I am posting this data:
<form method="post" action="admin_task_daily.php" name="f1">
<input type="hidden" name="ticket_id" value="<? echo $_REQUEST['ticket_id']; ?>" />
<input type="hidden" name="req_id" value="<? echo $_REQUEST['req_id']; ?>" />
<input type="hidden" name="action" value="log_hours" />
<input type="hidden" name="req_name" value="<? echo $_REQUEST['req_name']; ?>" />
<input type="hidden" name="admin" value="<? echo $_REQUEST['admin']; ?>" />
<input type="hidden" name="user" value="<? echo $_SESSION['username']; ?>" />
<input type="hidden" name="added_user" value="<? echo $_REQUEST['added_user']; ?>" />
<input type="hidden" name="dow" value="<? echo $_REQUEST['dow']; ?>" />
<input type="hidden" name="daytotal" value="<? echo $_REQUEST['daytotal']; ?>" />
Then, I am running this query from admin_task_daily.php:
$sql_update="UPDATE TICKETS_DAILY
SET ".$_REQUEST['dow']."=".$_REQUEST['hours_spent'].

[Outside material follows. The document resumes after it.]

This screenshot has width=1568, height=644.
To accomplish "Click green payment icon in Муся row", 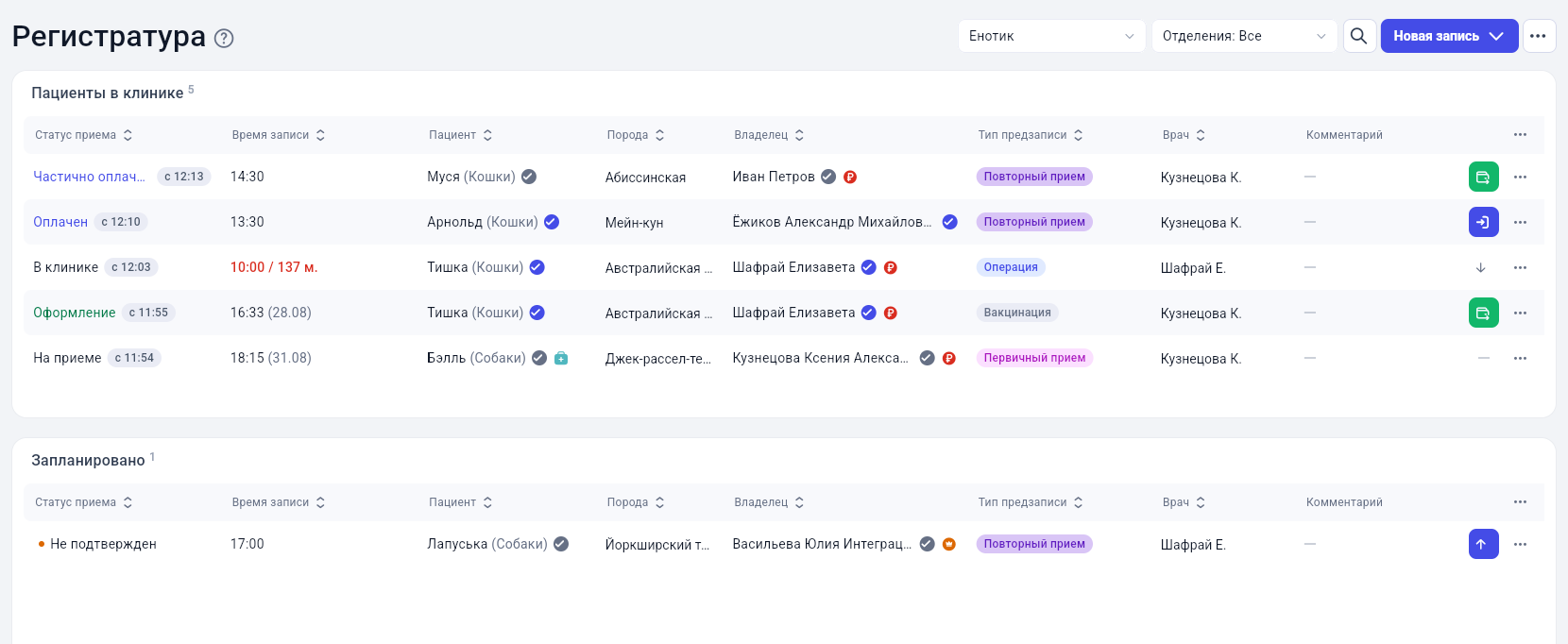I will [x=1483, y=177].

" WHERE ticket_id=".$ticket_id.
" AND accepted_by='".trim(strtoupper($_SESSION['username']))."'
AND req_id=".$req_id;
mssql_query($sql_update);
I am getting this error: Warning: mssql_query() [function.mssql-query]: message: Line 2: Incorrect syntax near '<'. (severity 15) in E:\Inetpub\wwwroot\securty_tracking\admin_task_daily.php on line 40
Line 40 is the line where mssql_query() is called. I am almost positive that it is a problem with the posting of "dow", because if i replace the value of "dow" with the name of a column that it could be, there is no error.
This is the declaration of the variable dow:
$dow="$today[weekday]";
Does anyone have any ideas that I could try? Thank you.